Solitary Run
So Much Depends Upon the White Chicken

Literary FYI: William Wordsworth

Today (April 7...it might be yesterday by the time I get this written!) is the poet William Wordsworth's birthday. I know: it's a fact that will stop your life in its tracks, causing you to break out in unfettered joy. For certain.

I've just spent a good half-hour trying to write about why Wordsworth's birthday would matter to anyone. But it's coming out all stuffy and scholarly and boring; details about the Romantic period in writing, and his Lyrical Ballads, and how his poems revolutionized poetic thought are hard to write about in a bloggerly way. So, here I go: I'm going to delete all the drivel, and just say this: 

I was thinking about poetry tonight after work, and about the things I studied for my Bachelor's, and how happy it made me to finally be learning about literary stuff. At work, we were talking about the value of a humanities degree, and while the world definitely doesn't place much value on learning about books, ideas, philosophies, or ways of thinking critically, I still value it. Studying different historical periods and movements in literature felt like putting together a puzzle for me; all my life I'd heard or read about things like romanticism, or the Victorian era, or feminism, but I didn't really understand it. Whether or not the world in general values it or even cares (and, trust me: it doesn't), some of my life's best experiences came in my college English classes.

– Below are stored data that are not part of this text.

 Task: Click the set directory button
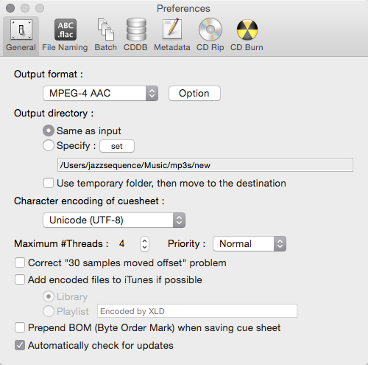(117, 146)
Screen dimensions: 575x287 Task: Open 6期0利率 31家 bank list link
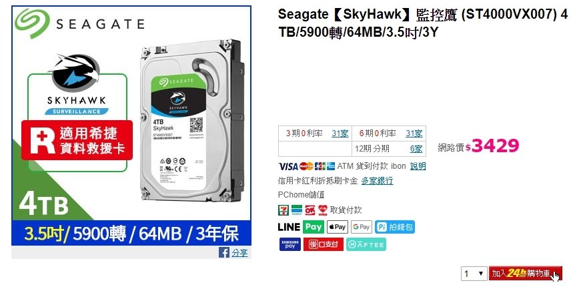(x=414, y=133)
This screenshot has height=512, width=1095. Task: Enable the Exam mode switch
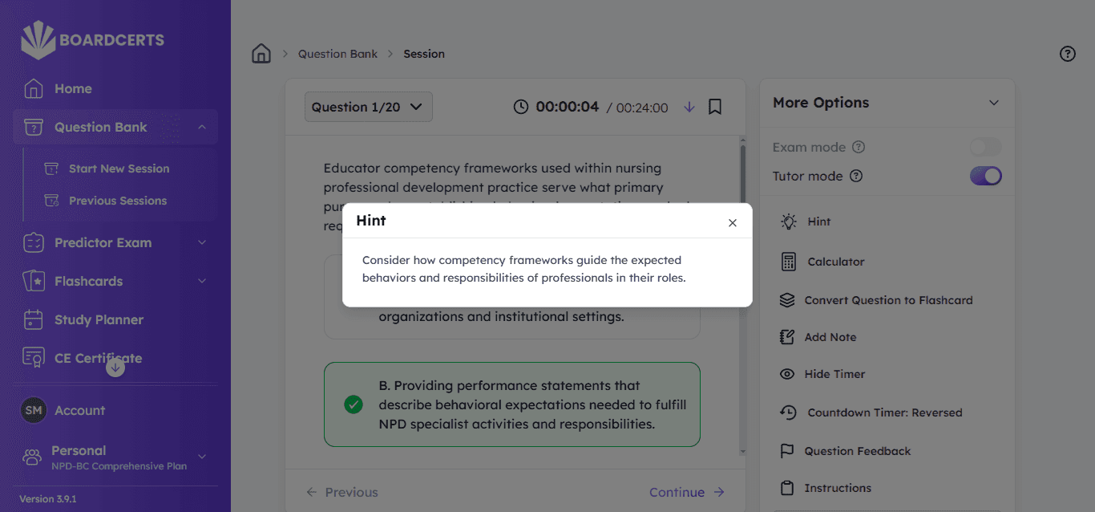point(985,147)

And maybe the world is right: maybe my knowledge of the romantics doesn't do much for me. It certainly hasn't brought me much money! But I still cherish what Wordsworth brought into my life, the knowledge of people who paid attention, and wrestled with words, and did both things in an attempt to make art---to create something larger than themselves. Wordsworth is a case-in-point of that idea: More than 200 years after his first poems were published, and nearly 16 decades after his death, I'm here, thinking about his poems, his ideas, his life, and in that way he continues to matter, even thought the mattering is pretty small compared to things like recessions and presidents, basketball madness and whether or not Jessica Simpson is still hot or not.

Maybe it would be seasonally appropriate to share his daffodil poem, considering how the lines "they flash upon that inward eye/which is the bliss of solitude" are some of my favorites, and especially how my daffodils were particularly gorgeous today, when it finally warmed up. But I'm going to share my favorite Wordsworth sonnet instead, just because I love it so much and because I want someone else to think about the poem today (or tomorrow), too. It says much that I feel but cannot say in another way.

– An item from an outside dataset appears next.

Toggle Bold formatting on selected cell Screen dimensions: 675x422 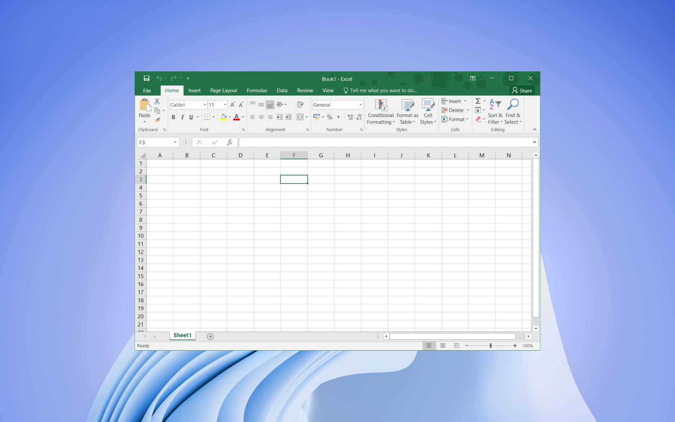[173, 117]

THE world is too much with us: late and soon,
Getting and spending, we lay waste our powers:
Little we see in Nature that is ours;
We have given our hearts away, a sordid boon!
This Sea that bares her bosom to the moon;
The winds that will be howling at all hours,
And are up-gathered now like sleeping flowers;
For this, for everything, we are out of tune;
It moves us not. -- Great God! I'd rather be
A Pagan suckled in a creed outworn;
So might I, standing on this pleasant lea,
Have glimpses that would make me less forlorn;
Have sight of Proteus rising from the sea;
Or hear old Triton blow his wreathèd horn.

Comments

Mimi

An alternate name for daffodils is Lent Lilies, and I always think of that when I see them blooming during the days of Lent.

Happy Birthday, William! Maybe I should go back and re-read him since I never liked him as a child.

Wendy

I love Wordsworth and that is my absolute favorite poem of his. I wish I'd read your post on his birthday so I could've celebrated on that day!

Wendy

Have you ever been to the Lake District in England? I had a wonderful time there with my college Wheaton-in-England program. You are making me pine for those old college days again.